--- Start DATA ---
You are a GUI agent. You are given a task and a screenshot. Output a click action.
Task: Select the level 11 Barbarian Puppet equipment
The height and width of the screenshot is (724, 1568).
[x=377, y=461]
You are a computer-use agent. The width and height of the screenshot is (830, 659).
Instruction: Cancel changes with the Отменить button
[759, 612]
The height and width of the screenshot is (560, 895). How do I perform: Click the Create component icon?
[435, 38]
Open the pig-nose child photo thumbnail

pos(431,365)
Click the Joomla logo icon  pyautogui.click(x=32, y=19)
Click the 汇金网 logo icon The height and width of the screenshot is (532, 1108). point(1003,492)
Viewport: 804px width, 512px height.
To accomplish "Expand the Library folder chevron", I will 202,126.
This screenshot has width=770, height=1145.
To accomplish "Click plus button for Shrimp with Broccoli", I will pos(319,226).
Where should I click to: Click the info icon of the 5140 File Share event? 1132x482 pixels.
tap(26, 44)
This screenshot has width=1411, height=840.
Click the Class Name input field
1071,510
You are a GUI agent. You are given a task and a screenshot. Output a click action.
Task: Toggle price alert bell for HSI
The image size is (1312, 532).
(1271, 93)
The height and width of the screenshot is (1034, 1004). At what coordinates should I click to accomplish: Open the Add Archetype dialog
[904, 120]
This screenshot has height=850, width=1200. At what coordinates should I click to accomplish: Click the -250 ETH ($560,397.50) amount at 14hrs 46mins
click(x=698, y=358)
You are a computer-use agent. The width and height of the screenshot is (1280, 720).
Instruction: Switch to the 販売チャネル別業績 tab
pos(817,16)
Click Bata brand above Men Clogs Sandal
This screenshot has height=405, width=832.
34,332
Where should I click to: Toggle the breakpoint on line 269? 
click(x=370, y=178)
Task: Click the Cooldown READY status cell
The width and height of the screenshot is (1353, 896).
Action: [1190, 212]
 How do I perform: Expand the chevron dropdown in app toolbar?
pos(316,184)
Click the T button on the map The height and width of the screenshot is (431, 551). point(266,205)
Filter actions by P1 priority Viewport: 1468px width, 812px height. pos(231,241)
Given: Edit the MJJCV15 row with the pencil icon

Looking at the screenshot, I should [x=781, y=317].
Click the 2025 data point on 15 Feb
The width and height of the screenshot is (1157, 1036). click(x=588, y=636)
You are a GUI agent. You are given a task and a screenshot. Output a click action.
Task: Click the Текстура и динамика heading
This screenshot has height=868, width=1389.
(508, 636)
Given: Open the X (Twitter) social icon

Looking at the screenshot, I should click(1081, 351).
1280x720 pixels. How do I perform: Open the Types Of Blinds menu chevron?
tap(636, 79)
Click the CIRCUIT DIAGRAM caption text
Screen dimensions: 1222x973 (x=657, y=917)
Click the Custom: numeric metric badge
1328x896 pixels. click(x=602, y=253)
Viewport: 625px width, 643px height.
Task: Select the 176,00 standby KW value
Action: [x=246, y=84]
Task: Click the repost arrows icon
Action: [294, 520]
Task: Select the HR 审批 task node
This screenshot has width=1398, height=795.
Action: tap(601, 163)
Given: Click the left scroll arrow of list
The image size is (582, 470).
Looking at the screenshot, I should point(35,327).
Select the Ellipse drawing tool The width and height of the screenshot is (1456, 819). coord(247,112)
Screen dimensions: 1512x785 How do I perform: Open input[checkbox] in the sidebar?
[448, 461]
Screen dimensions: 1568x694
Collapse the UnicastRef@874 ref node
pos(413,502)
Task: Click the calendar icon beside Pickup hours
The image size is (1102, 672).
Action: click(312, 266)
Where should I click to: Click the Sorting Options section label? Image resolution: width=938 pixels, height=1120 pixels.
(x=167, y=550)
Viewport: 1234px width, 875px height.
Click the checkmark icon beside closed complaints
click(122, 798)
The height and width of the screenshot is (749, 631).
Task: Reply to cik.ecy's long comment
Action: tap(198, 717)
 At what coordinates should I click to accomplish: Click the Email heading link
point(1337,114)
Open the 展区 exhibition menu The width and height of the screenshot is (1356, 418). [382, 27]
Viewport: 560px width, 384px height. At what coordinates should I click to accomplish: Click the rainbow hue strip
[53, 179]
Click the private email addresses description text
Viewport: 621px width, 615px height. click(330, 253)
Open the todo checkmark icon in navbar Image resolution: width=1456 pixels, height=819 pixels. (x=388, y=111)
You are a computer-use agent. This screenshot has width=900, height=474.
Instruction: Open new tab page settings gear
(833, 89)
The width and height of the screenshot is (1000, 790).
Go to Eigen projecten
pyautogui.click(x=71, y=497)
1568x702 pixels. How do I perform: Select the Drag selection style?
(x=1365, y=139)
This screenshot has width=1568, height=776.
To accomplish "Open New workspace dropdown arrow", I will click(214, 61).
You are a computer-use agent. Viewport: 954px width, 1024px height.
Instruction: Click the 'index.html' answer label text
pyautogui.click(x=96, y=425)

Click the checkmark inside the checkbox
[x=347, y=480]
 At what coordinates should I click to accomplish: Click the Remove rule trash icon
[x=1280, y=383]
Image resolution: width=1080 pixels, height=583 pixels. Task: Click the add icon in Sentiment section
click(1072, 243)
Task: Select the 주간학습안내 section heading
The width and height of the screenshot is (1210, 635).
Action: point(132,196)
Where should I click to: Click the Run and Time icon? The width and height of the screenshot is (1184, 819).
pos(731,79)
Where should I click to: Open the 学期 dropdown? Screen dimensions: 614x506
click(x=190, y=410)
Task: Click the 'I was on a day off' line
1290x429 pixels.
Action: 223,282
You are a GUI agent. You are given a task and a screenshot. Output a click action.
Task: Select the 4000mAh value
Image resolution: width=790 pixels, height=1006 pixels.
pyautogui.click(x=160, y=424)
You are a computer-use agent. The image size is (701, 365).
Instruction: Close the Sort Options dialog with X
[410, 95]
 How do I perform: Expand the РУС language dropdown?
--- End DATA ---
> WHAT YOU SHOULD DO
Can you update the material, starting at its first line and ending at the line containing "pos(431,365)" (both included), so that "screenshot" becomes "screen image" and nothing else changes, then give back only those lines?

> SOLUTION TO THIS EXERCISE
You are a GUI agent. You are given a task and a screen image. Output a click action.
Task: Select the level 11 Barbarian Puppet equipment
The height and width of the screen image is (724, 1568).
[x=377, y=461]
You are a computer-use agent. The width and height of the screen image is (830, 659).
Instruction: Cancel changes with the Отменить button
[759, 612]
The height and width of the screen image is (560, 895). How do I perform: Click the Create component icon?
[435, 38]
Open the pig-nose child photo thumbnail

pos(431,365)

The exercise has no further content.